People here are mentioning AI, and definitely AI is a contributor to this issue, but for tech I think a larger problem is the venture capital scene. The tech sector used to be dominated by fast-growing former startups and startups. The big players have more or less plateaued. Meanwhile, small startups just aren’t making the splash they used to. VC money is definitely tighter. I think VC has, in general, gotten more cynical. They saw the wave of Facebooks and Googles and wanted in, but the next wave of tech companies didn’t have the sensational returns of the prior generation.
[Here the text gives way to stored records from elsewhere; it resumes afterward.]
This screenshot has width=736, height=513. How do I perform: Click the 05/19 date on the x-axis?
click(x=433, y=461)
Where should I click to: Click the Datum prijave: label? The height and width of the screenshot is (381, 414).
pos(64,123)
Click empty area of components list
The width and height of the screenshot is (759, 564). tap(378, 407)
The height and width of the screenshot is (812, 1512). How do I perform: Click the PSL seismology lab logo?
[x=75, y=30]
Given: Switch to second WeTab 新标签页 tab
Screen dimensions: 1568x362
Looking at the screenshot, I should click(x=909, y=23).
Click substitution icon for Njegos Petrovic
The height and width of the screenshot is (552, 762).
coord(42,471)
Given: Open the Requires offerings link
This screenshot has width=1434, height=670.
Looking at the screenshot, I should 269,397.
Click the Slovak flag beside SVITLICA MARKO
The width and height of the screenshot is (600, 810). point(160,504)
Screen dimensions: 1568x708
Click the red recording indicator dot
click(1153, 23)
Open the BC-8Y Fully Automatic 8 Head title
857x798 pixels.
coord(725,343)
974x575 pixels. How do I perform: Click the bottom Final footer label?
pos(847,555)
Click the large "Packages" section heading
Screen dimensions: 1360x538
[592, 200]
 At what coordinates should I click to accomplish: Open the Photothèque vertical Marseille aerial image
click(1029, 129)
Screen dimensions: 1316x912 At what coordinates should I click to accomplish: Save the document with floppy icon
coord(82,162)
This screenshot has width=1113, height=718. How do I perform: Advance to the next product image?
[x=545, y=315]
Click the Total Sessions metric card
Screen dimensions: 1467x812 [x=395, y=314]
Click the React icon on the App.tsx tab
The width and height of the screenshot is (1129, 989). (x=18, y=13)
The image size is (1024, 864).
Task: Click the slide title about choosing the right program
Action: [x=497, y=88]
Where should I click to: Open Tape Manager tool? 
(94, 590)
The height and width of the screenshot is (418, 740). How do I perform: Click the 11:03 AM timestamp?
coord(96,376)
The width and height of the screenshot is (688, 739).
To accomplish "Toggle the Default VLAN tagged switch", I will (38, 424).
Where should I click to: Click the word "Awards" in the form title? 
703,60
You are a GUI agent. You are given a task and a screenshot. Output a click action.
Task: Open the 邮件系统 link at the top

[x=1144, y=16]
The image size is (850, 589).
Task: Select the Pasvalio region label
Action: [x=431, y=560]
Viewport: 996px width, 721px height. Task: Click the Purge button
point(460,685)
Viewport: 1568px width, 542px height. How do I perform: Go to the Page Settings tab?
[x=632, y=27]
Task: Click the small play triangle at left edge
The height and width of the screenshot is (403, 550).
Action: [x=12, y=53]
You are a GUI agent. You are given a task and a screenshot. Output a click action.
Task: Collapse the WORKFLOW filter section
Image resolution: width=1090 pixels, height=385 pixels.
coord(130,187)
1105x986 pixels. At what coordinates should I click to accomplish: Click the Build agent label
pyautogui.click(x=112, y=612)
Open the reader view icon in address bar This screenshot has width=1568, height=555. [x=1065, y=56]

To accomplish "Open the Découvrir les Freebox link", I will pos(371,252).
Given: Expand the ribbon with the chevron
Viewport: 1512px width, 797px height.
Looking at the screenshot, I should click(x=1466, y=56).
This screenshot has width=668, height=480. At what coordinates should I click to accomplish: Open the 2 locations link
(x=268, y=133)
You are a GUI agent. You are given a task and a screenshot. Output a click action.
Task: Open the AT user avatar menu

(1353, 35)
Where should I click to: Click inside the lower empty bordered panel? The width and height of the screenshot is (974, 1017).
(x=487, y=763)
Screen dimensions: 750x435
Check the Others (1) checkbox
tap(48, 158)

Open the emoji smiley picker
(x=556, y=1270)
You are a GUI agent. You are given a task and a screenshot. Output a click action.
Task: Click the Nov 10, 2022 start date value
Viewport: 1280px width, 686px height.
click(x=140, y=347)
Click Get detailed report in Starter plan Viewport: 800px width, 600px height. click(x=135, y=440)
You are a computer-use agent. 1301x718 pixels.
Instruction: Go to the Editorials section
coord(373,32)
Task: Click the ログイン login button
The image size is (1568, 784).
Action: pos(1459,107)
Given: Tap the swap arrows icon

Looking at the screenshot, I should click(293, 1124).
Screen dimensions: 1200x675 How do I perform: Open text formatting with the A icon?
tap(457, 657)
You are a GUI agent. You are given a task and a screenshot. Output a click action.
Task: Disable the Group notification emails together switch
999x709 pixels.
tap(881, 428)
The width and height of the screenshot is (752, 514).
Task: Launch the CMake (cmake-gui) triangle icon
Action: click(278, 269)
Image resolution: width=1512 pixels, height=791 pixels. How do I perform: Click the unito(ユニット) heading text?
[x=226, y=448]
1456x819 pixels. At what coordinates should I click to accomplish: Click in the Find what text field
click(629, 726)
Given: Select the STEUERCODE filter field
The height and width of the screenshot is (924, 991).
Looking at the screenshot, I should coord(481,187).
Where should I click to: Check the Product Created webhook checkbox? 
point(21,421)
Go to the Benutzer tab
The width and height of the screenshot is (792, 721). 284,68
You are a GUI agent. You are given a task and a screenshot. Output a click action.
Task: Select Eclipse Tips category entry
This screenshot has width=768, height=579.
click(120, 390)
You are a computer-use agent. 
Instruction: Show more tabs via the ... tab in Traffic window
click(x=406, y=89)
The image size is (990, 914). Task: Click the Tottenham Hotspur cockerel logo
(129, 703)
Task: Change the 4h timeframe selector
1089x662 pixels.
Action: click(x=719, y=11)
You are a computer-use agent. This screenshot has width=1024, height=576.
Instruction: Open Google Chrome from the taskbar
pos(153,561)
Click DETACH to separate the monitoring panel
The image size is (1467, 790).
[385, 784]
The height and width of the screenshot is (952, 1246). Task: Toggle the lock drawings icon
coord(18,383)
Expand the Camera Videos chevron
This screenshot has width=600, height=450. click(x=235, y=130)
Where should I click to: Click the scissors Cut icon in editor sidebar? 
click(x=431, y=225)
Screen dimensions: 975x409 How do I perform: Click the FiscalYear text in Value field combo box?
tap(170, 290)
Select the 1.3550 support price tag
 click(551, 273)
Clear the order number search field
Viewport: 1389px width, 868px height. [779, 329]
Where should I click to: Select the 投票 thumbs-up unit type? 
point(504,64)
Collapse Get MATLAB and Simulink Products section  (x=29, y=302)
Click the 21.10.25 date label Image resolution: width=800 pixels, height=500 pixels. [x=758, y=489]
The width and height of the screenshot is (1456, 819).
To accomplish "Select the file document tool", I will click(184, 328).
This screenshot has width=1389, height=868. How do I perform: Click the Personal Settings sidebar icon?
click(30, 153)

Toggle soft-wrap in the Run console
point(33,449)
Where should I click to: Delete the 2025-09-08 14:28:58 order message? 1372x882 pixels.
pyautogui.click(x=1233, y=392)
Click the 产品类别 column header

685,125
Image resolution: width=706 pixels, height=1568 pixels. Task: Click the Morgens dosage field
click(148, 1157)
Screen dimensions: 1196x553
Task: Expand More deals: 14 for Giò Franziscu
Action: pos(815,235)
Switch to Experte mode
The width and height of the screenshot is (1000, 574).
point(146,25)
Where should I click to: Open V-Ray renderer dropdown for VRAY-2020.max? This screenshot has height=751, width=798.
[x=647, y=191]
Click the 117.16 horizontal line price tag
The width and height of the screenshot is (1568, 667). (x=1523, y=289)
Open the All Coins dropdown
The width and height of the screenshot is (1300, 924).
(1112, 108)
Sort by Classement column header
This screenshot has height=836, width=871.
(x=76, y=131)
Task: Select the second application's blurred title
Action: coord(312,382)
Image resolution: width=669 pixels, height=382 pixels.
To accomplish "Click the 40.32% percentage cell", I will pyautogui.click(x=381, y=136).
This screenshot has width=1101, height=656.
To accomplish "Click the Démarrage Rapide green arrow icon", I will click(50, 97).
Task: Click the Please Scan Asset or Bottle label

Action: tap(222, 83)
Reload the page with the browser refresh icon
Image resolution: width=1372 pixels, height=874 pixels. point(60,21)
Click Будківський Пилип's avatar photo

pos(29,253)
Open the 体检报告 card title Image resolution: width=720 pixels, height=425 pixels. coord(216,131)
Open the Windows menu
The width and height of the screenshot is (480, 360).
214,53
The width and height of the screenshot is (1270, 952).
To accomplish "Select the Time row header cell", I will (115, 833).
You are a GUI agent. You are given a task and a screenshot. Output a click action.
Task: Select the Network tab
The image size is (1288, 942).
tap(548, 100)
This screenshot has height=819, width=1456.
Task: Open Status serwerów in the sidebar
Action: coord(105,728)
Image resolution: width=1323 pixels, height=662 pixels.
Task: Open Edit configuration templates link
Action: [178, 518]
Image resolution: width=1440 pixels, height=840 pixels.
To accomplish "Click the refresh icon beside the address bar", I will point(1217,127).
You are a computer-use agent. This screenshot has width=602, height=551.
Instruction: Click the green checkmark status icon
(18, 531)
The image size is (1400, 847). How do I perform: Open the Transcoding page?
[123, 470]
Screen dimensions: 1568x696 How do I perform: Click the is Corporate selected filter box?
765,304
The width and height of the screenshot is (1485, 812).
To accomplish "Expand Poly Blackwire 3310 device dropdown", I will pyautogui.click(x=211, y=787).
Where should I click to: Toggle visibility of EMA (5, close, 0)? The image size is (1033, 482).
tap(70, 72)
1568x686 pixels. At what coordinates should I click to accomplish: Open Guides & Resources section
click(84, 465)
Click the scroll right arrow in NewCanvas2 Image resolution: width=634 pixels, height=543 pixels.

With that knowledge, VCs and their investors have pulled back.
Honestly, we need entirely new industries.
We need investment at the federal level.
We need bold strategies to address climate change, to take advantage of the new opportunities with space, mining and tourism.
The United States is making a lot of decisions that are not going to make us more competitive.
When industries don’t have faith in the infrastructure, they’re not going to take chances.
Maybe because it’s Berkeley. Who wants to deal with their crap. They’re impossible
Maybe the business world is tired of snowflake woke tiddy babies that expect everything handed to them on a silver platter , and who makes any want a human right
My response from another sub on the same article:
This has nothing to do with AI taking coding jobs.
The reason hiring market is fucked is because:
1. Rampant overhiring in 2021. Which most still haven’t corrected. FAANGs are like federal government level of bloat and beurocracy. It’s a huge problem. Zuck tried to “flatten the org” and did away with a lot of the waste, now Meta is hiring like mad again. But the rest of them didn’t.
2. To a much lesser extent, spend on GPUs and AI talent. Not only are chips extremely expensive but AI researchers and engineers are in small supply with extremely high demand. OpenAI regularly paying 2M+. That means Meta Google etc also have to pay that much. Basically their AI initiatives are like 10x more expensive than other projects. If budgets are narrow (due to overbloat), they’ll prioritize spending what little they have on AI.
It’s really all about 1 though. Covid overhiring literally ruined FAANG culture. Reallocation to AI would have been fine if it happened 2019.